(Task):
Lift out all lines below that contain "node".

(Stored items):
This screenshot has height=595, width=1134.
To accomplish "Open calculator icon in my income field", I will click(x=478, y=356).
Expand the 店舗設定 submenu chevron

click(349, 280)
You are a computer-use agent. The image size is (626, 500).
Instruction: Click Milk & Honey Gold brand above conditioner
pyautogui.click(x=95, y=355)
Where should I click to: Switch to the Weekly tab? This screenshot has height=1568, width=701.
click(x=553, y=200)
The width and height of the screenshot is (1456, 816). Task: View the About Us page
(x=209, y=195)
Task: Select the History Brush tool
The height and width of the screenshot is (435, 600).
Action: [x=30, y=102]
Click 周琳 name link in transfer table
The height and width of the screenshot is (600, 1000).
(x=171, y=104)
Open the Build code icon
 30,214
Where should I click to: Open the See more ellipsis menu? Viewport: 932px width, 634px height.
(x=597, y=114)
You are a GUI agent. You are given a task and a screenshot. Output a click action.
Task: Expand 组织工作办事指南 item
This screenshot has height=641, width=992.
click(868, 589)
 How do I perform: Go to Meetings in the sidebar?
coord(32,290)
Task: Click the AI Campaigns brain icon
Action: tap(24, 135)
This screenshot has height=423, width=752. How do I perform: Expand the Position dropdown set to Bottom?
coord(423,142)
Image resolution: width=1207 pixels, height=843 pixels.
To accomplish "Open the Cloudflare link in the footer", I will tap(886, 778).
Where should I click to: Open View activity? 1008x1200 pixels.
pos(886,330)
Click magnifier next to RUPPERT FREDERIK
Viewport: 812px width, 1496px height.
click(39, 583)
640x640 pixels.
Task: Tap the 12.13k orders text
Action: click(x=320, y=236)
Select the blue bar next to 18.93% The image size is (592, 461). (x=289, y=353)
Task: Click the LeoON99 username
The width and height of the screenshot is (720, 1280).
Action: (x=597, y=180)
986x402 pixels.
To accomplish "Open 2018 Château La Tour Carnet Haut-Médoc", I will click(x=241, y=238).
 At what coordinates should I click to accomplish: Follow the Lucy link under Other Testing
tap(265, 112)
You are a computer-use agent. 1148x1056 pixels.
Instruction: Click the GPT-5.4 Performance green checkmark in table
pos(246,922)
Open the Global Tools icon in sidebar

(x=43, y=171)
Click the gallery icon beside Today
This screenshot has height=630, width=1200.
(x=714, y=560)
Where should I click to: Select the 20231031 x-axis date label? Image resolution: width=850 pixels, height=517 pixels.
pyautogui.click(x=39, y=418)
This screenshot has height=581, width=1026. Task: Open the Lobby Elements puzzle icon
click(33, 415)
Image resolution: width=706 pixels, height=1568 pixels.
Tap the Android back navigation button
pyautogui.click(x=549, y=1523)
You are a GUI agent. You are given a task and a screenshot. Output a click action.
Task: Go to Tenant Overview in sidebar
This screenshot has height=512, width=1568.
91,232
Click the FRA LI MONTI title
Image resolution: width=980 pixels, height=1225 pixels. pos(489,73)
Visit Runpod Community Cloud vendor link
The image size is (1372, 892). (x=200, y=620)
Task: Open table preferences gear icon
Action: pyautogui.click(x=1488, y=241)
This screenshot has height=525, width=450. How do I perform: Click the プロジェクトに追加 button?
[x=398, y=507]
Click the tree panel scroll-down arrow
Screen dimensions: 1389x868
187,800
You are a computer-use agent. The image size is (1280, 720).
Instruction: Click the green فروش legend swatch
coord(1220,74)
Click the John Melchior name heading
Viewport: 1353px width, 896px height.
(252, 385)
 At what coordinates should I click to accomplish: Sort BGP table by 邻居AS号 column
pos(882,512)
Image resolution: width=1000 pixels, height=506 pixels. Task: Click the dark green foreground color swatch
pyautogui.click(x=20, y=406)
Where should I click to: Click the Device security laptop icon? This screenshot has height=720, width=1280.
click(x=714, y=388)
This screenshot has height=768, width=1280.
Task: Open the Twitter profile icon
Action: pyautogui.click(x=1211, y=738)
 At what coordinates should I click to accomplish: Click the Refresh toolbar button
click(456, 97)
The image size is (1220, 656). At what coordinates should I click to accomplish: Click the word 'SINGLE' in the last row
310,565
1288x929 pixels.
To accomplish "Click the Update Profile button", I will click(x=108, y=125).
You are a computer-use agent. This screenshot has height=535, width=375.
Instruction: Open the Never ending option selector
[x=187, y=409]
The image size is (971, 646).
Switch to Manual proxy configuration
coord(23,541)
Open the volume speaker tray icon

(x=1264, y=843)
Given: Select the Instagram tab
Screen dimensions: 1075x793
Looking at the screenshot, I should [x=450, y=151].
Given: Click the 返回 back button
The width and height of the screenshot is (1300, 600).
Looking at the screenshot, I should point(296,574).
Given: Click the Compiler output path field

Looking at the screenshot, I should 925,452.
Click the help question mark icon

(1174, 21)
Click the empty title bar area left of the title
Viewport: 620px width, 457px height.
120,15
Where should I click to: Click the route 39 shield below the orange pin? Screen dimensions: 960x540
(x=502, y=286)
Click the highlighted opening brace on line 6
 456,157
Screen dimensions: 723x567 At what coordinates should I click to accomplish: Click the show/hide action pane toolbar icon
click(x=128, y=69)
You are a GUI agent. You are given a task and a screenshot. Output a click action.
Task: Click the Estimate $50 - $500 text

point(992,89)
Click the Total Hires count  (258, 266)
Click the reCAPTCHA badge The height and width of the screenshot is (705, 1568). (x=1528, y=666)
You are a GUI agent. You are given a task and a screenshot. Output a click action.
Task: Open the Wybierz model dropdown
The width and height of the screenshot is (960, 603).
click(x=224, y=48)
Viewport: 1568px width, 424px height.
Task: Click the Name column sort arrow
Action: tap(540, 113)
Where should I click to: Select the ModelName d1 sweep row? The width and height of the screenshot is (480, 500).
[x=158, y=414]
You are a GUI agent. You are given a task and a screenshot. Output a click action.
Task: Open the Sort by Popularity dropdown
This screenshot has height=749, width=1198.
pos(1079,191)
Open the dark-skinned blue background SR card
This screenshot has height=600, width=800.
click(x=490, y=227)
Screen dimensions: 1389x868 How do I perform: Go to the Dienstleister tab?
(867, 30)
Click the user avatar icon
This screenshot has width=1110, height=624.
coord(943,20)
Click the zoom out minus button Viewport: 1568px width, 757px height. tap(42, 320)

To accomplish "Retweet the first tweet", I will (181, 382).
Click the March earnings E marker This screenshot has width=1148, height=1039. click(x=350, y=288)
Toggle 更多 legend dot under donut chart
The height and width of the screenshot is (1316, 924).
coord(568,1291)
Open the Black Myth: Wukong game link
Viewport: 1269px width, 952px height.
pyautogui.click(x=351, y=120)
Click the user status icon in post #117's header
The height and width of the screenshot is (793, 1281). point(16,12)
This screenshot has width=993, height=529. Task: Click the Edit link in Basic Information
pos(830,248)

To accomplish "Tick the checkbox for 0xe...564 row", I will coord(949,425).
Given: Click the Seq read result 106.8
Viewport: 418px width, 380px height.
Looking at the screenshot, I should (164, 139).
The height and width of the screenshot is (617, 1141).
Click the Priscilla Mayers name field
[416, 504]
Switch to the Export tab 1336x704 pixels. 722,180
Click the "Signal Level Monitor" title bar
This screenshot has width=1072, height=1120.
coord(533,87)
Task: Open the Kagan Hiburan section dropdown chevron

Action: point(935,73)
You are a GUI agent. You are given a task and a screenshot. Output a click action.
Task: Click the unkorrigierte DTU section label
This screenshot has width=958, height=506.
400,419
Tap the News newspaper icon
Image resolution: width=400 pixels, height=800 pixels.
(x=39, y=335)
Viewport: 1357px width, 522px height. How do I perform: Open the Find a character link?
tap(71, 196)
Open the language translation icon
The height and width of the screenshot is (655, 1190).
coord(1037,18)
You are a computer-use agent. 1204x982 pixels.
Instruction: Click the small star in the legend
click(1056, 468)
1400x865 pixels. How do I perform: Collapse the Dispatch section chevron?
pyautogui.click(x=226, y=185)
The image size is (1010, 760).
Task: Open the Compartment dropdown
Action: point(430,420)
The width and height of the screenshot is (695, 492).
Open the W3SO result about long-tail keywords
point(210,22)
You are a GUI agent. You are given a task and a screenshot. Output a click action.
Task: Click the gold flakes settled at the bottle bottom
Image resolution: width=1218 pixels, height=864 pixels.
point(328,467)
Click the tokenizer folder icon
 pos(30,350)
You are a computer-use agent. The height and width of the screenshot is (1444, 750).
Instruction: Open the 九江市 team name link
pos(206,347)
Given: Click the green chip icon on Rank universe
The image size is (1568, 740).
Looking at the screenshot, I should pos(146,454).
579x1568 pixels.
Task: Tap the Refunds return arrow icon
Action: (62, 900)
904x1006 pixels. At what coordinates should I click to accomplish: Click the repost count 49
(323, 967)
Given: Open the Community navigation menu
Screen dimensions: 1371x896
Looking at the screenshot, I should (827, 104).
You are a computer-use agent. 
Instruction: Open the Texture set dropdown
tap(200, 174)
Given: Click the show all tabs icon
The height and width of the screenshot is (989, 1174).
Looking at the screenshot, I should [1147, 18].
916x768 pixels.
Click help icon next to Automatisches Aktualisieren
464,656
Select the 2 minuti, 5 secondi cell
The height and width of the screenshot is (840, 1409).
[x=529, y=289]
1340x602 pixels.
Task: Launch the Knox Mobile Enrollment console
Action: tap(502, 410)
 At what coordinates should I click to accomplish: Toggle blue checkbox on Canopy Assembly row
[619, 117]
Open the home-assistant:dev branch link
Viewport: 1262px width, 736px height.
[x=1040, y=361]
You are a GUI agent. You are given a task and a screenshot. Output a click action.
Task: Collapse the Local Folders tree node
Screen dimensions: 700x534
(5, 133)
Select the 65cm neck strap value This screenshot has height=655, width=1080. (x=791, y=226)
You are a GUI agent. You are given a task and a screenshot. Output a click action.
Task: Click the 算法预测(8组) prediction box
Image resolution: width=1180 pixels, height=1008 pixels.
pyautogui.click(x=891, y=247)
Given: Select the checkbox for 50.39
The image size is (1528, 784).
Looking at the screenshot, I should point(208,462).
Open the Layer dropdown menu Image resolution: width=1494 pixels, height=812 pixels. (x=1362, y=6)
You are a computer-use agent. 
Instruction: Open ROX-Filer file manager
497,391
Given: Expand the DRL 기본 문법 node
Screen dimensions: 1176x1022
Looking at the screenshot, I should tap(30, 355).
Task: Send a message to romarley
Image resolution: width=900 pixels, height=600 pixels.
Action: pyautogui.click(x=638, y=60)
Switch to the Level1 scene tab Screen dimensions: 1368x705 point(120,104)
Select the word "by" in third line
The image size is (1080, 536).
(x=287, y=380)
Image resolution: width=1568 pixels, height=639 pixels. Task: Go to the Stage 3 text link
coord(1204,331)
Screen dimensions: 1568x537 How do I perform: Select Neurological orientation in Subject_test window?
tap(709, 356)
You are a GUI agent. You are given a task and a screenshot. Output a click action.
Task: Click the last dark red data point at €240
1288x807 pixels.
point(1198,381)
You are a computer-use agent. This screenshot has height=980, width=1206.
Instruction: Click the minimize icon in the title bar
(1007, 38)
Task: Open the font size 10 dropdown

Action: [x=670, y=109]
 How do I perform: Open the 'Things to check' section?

(Written response):
Task: Collapse the Local Folders tree node
Given: Expand the DRL 기본 문법 node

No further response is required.